Escalation policies determine who is notified when an incident is triggered and what should happen if nobody responds to that incident.
We recommend keeping the following items in mind to make your escalation policies more meaningful:
Check for schedule gaps
If the schedules that you are adding to your escalation policies have schedule gaps, check to make sure that there is somebody on-call at the times that you need an incident to trigger.
The reason for this is because incidents will not be created if nobody is on-call in an escalation policy; incidents can only be created if somebody is on-call on any level of an escalation policy.
If you have an escalation policy with 3 levels, each containing a schedule where nobody is on-call between 6pm-9am, then if an event comes in at 10pm, no incident will trigger and nobody will be notified.
If you have an escalation policy with 3 levels, with the first 2 levels containing schedules where nobody is on-call between 6pm-9am and the last level containing somebody on-call all the time, then if an event comes in at 10pm, an incident will trigger and will be assigned immediately to the level 3 on-call.
Add a repeat rule
A "Repeat" rule acts as a safety net when an incident has gone through all levels of an escalation policy. If an incident reaches the end of an escalation policy and no action has been taken on it, then you can have the escalation policy repeat itself to ensure that no incidents fall through the cracks. To set up a repeat, edit the escalation policy and check the "If no one acknowledges..." Box. You can repeat an escalation policy up to 9 times.
Add multiple escalation levels
We recommend setting up multiple escalation levels, escalating incidents to a back-up or tier 2 support team if for example the primary on-call does not respond to an incident within a specified time period or needs to escalate an incident to another level of support within that escalation policy.
Some teams will also add their manager to their escalation process.
Notify multiple people at once
A great example of this is if you have an 'all hands on deck' type of situation, or if you need a critical incident to notify all members of a team if the primary person does not respond immediately.

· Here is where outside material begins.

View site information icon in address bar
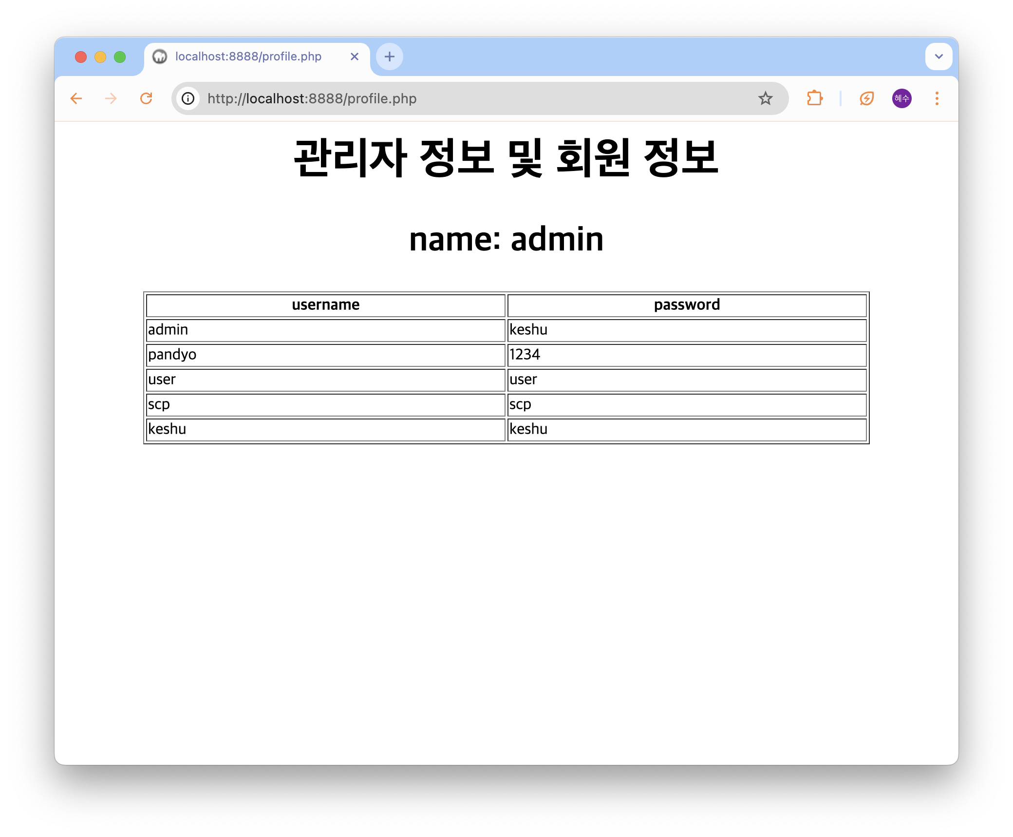188,99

Not sure if notifying multiple people at once fits your use case? Check out this article here.
Create separate escalation policies based on the criticality of your incidents
If your incidents will have different levels of criticality, make sure your escalation timeout periods reflect this.

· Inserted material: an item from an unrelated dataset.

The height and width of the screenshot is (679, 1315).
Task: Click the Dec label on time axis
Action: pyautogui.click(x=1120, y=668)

For example, some customers will have a 5 minute escalation timeout period between escalation levels for extremely critical incidents.

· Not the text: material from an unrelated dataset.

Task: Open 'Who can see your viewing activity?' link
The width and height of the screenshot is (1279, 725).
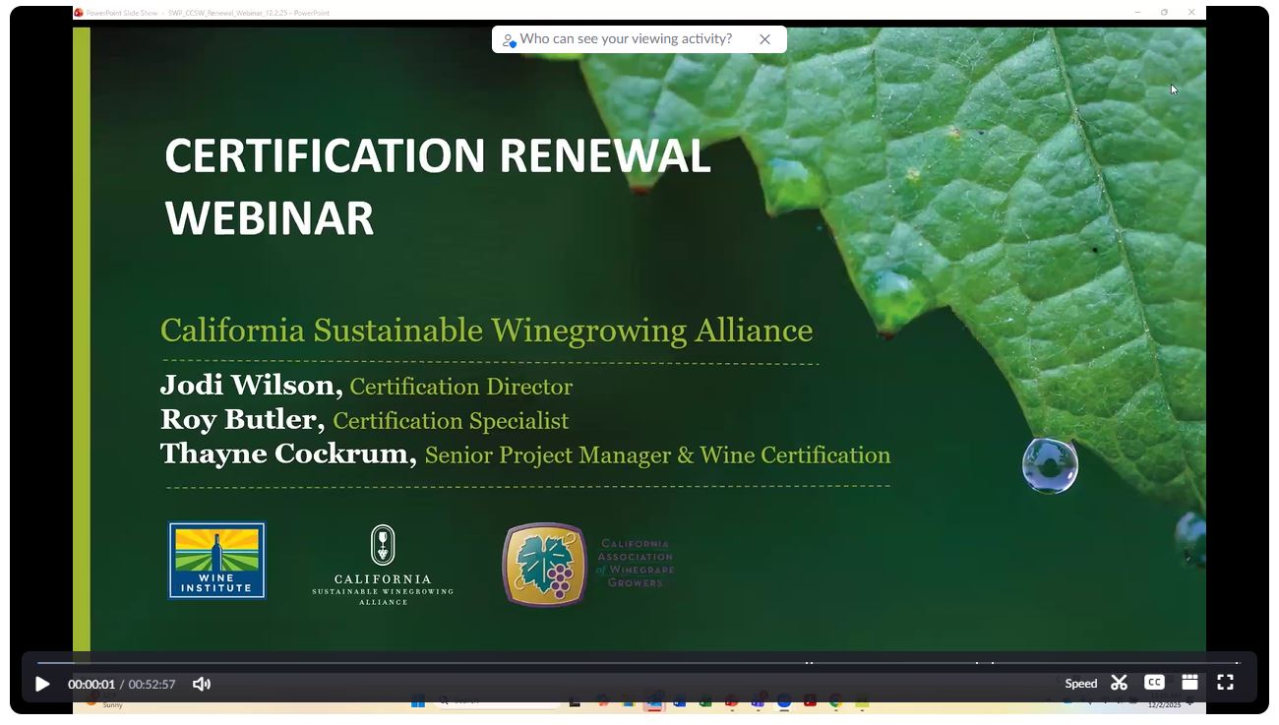Action: click(626, 39)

Incidents that aren't so critical might have a 10, 15, or 20 minute escalation.
You will need to create separate escalation policies with these different escalation timeout periods and associate these escalation policies with separate services. These services should capture only those incidents that should follow the respective escalation policies that you created.
Note: Low urgency incidents do not escalate unless they become high urgency.